Avant 13 h, le 22 janvier 2014, des policiers de la Sûreté du Québec (SQ) étaient à l'affût pour coincer le conducteur d'une Mazda RX8 volée, qui avait été vue dans le stationnement de la polyvalente Augustin-Norbert-Morin, à Sainte-Adèle. Quelques minutes après 13 h, ledit conducteur, David H. Lacour, 17 ans, agonisait dans le stationnement de la polyvalente, atteint de deux balles tirées par un policier, devant des témoins affolés et médusés.

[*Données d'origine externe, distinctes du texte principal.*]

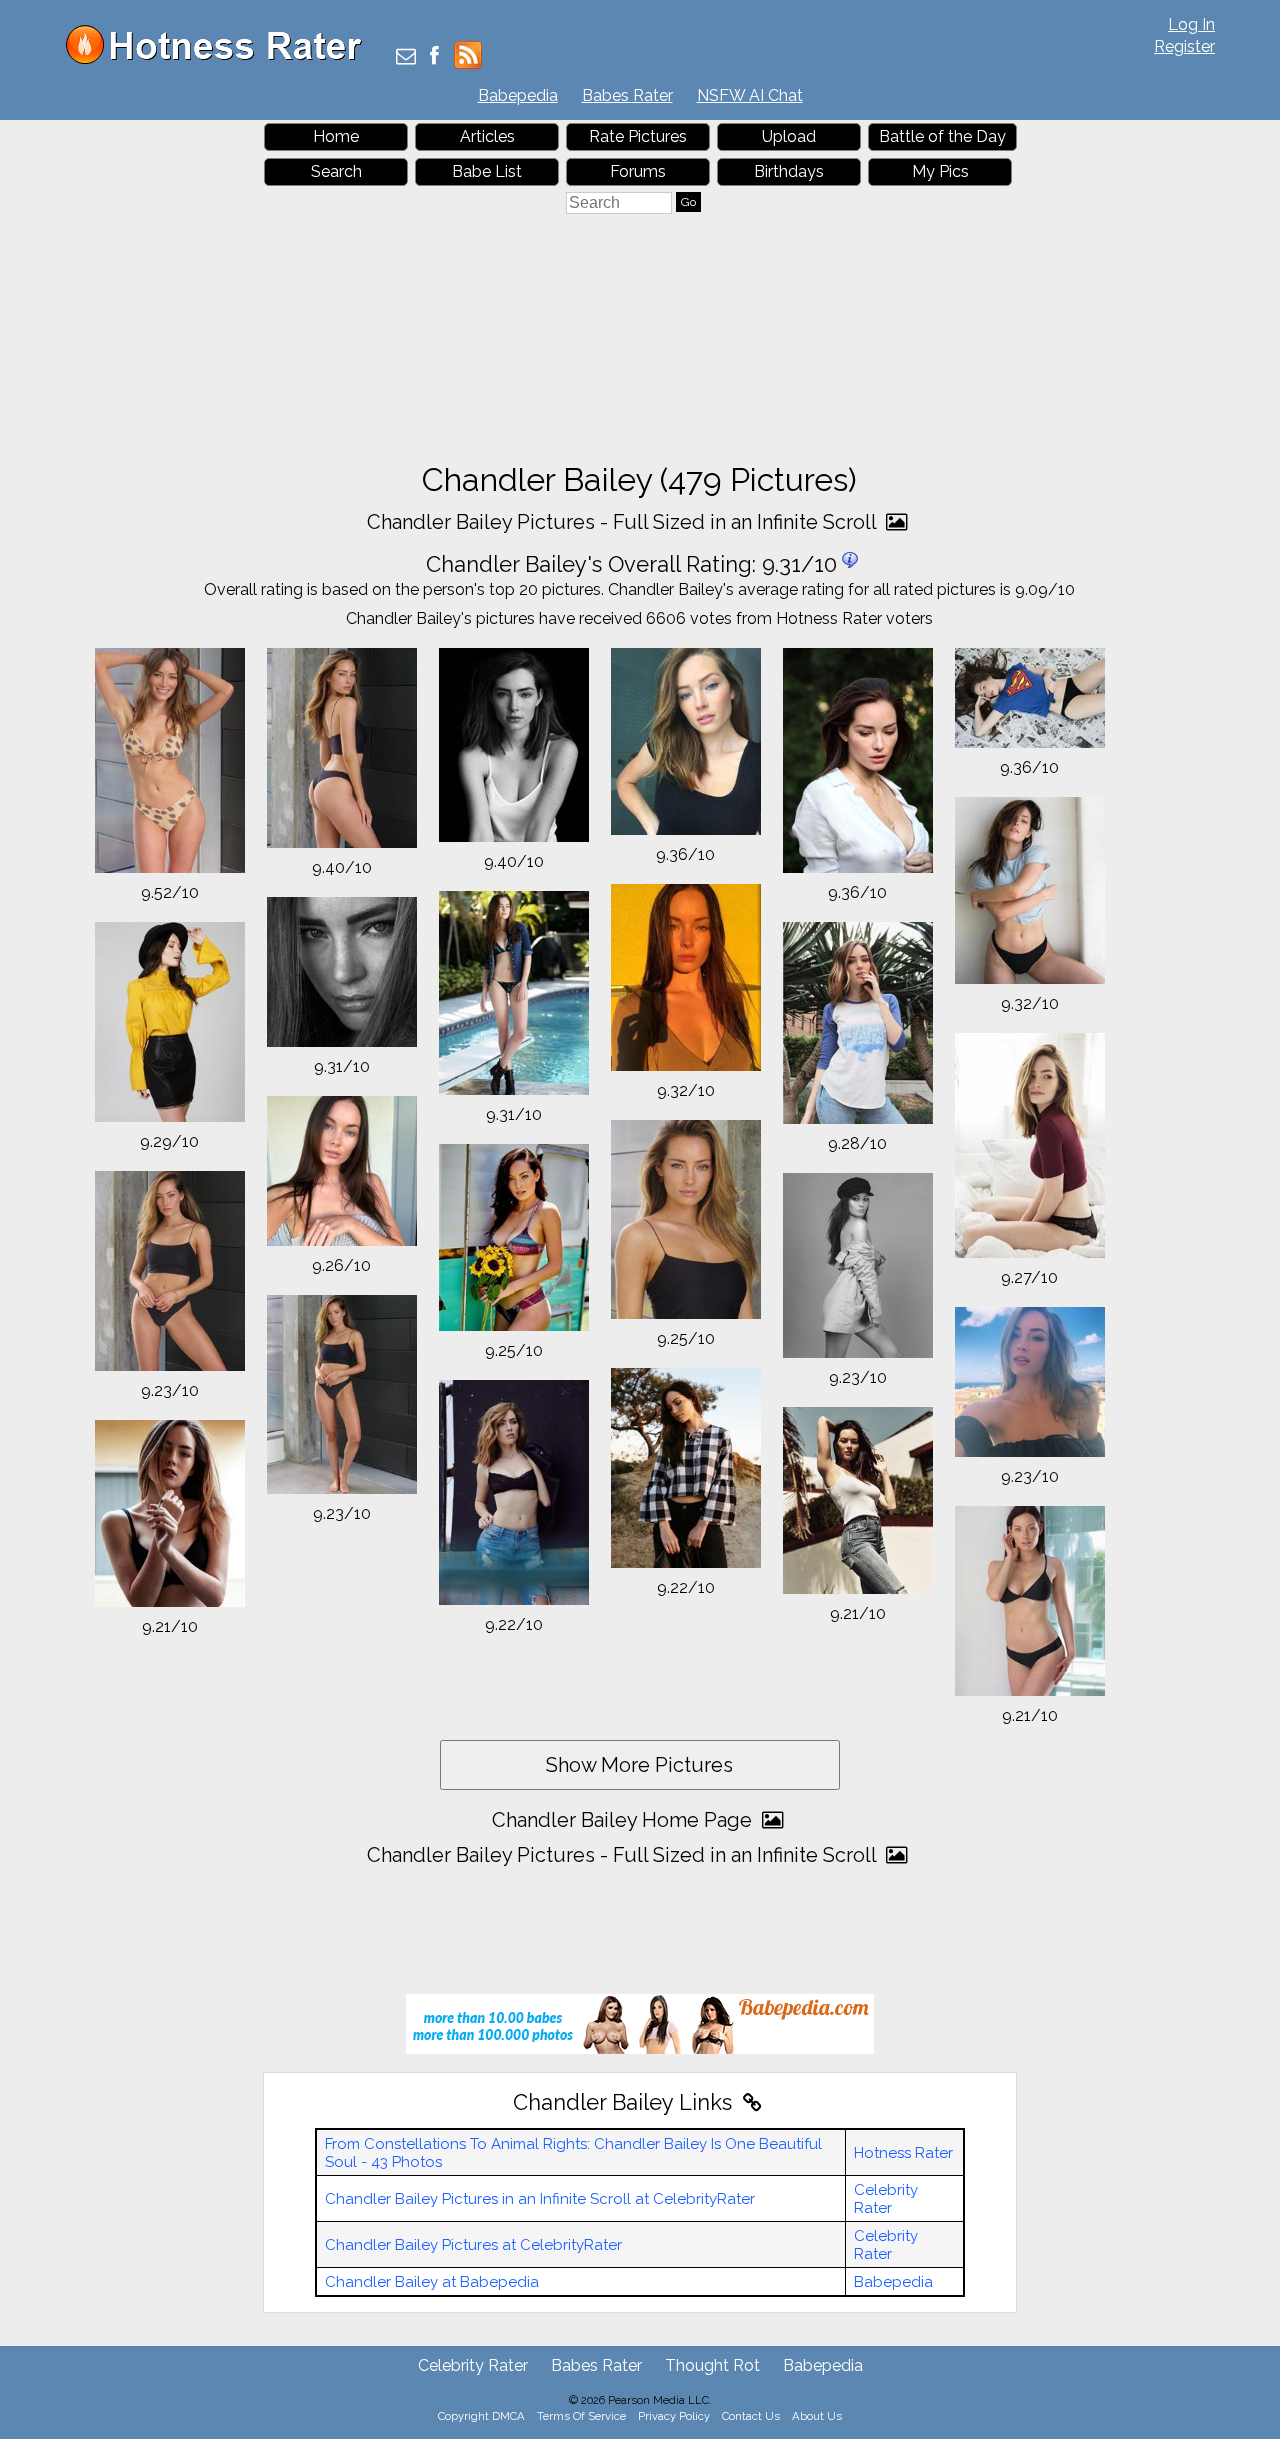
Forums (638, 171)
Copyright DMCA (481, 2416)
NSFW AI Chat (750, 95)
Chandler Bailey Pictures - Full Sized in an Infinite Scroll (624, 522)
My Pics (940, 171)
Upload (789, 136)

C'est ce qui ressort des premiers témoignages rendus hier au procès d'Éric Deslauriers. Le policier, qui est suspendu avec solde, est accusé d'homicide involontaire. La Couronne estime qu'il a déchargé son arme à feu de façon insouciante. La défense plaidera qu'il a agi par légitime défense, car le jeune homme fonçait sur lui avec sa voiture. 

Une élève de 13 ans, qui a assisté à la scène et qui en a même filmé une partie, a raconté que le policier était sorti de sa propre voiture et avait ordonné au conducteur de la voiture rouge de sortir de la sienne. Il a répété son ordre, mais le conducteur n'a pas voulu obéir. La jeune fille a vu le conducteur lever les mains, puis les rabaisser. Il n'a pas obtempéré, il a plutôt pesé sur l'accélérateur et foncé en direction du policier, selon elle. Elle dit avoir vu le policier faire un bond de côté, « sortir son fusil » et tirer. Deux coups. 

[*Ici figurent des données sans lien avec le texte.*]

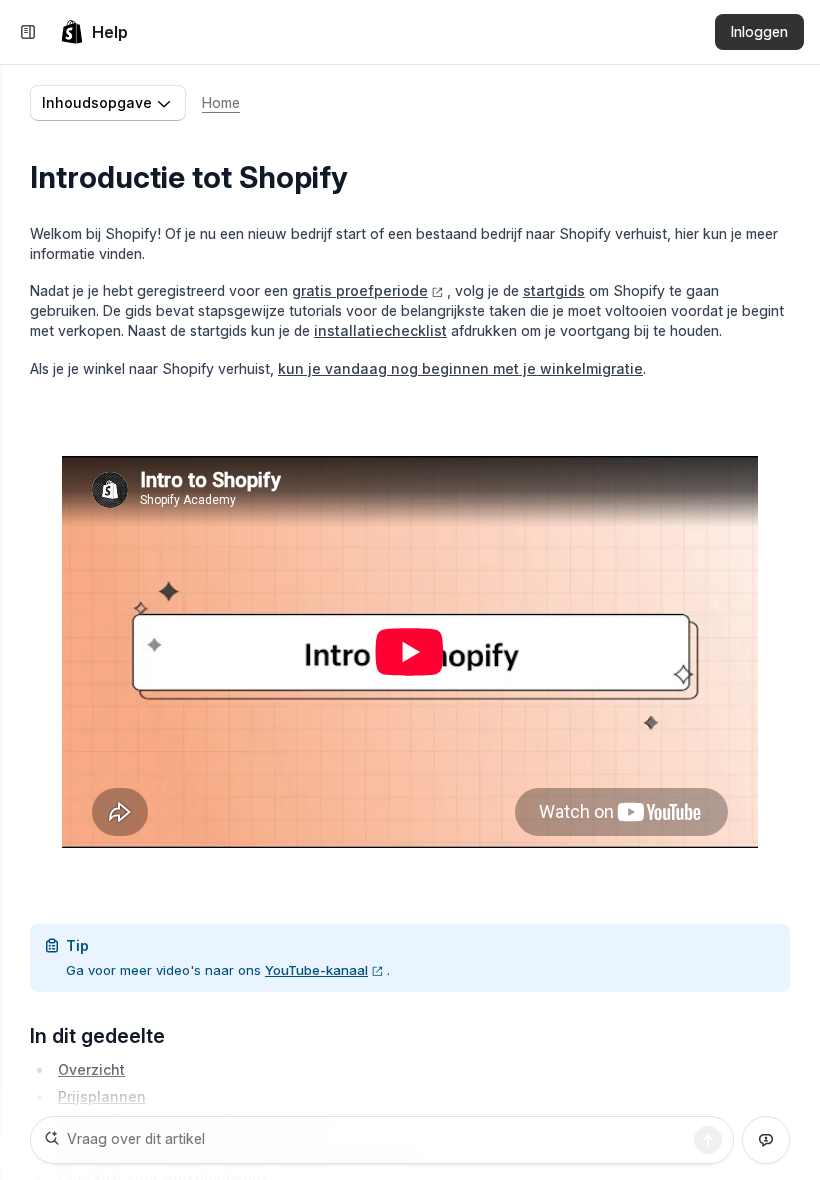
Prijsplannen (102, 1096)
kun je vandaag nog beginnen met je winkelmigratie (460, 368)
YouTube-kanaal (316, 970)
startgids (554, 290)
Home (221, 102)
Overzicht (91, 1069)
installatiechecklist (380, 330)
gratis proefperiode (360, 290)
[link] (94, 32)
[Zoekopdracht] (708, 1140)
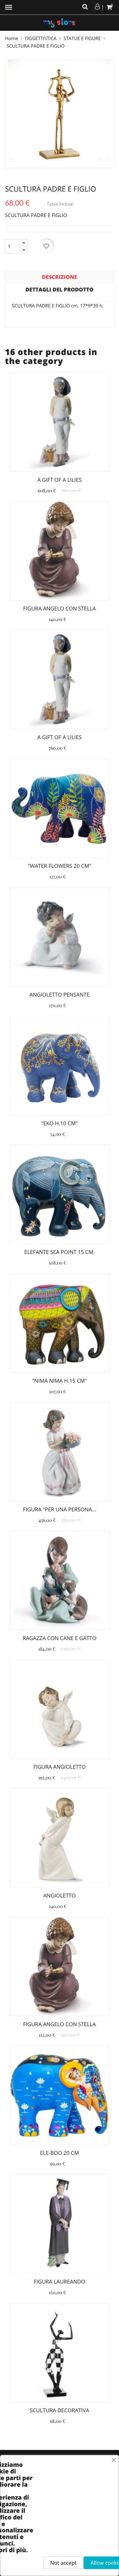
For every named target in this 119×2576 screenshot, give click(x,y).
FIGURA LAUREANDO (59, 2281)
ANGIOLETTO (59, 1895)
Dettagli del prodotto (59, 289)
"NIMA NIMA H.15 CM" (59, 1380)
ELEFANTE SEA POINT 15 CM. (59, 1252)
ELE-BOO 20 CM (59, 2152)
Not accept (63, 2562)
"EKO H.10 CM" (59, 1123)
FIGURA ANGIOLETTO (59, 1766)
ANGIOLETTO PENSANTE (59, 994)
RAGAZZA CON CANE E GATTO (59, 1638)
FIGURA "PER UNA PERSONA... (59, 1509)
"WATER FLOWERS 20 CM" (59, 865)
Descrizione (59, 277)
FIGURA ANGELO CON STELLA (59, 608)
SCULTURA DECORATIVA (59, 2410)
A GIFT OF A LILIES (59, 479)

Un autre élève qui a vu la scène a rendu un témoignage semblable. Mais selon lui, le policier a demandé trois ou quatre fois au jeune homme de sortir du véhicule. Celui-ci a « rincé son moteur » avant de foncer, « la pédale au fond ». Le témoin pense que le policier a d'abord tiré vers les pneus, car il se souvient qu'il avait l'arme vers le bas. 

EN JOUE 

Le directeur adjoint de l'école, Daniel Gauthier, a assisté à une partie de la scène. Selon lui, le policier a mis en joue le conducteur de la voiture rouge. Le jeune homme a levé les mains, puis les a rabaissées vers le volant. « Puis ç'a déboulé », a raconté le témoin. 

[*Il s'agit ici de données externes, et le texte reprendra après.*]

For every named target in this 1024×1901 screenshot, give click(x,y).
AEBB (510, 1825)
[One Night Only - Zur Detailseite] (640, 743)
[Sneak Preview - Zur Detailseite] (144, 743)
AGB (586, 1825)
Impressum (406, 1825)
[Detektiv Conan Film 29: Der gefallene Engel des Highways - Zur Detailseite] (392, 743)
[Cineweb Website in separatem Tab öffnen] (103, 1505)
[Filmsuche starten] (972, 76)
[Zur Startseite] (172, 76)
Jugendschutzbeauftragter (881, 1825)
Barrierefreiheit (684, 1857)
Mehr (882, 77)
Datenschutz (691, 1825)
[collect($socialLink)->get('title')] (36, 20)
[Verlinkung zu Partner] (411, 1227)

Il était certain que la voiture rouge allait partir, les « roues spinnaient ». M. Gauthier s'est précipité vers une autre fenêtre pour voir ce qui arrivait. Le drame s'est produit pendant ce court trajet. Il a entendu deux coups de feu. Quand il a regardé de nouveau, le policier ouvrait la porte de la voiture rouge, qui était dans un banc de neige, et effectuait des manoeuvres sur le jeune homme. 

« RENFORT D'URGENCE »

Le policier Dominique Gingras, de la SQ, est arrivé à 13 h 06 sur les lieux, après que son collègue Deslauriers a demandé du « renfort d'urgence » sur les ondes. Un autre policier qui était là lui a demandé de prendre la place du policier Deslauriers. Ce dernier, qui portait des gants chirurgicaux, était dans la « porte » de la voiture rouge, et s'occupait du blessé. « Le policier Deslauriers m'a dit de mettre ma main au bas du cou, et j'ai fait pression à ce niveau-là. » M. Gingras ne savait pas ce qui s'était produit. Il voyait du sang dans le véhicule, et cherchait des éclats de verre. « Mais je n'en ai pas trouvé », a-t-il dit. Il a entendu le blessé râler. Il avait un pouls, mais il était faible. Il a expliqué qu'au deuxième râle, il n'y avait plus de pouls. 

Les ambulanciers ont pris la relève, mais le jeune homme a été déclaré mort vers 14 h 10, à l'hôpital. Le procès se poursuit aujourd'hui, à Saint-Jérôme, devant la juge Joëlle Roy. Me Julie Laborde représente la Couronne, tandis que l'accusé est défendu par Me Nadine Touma.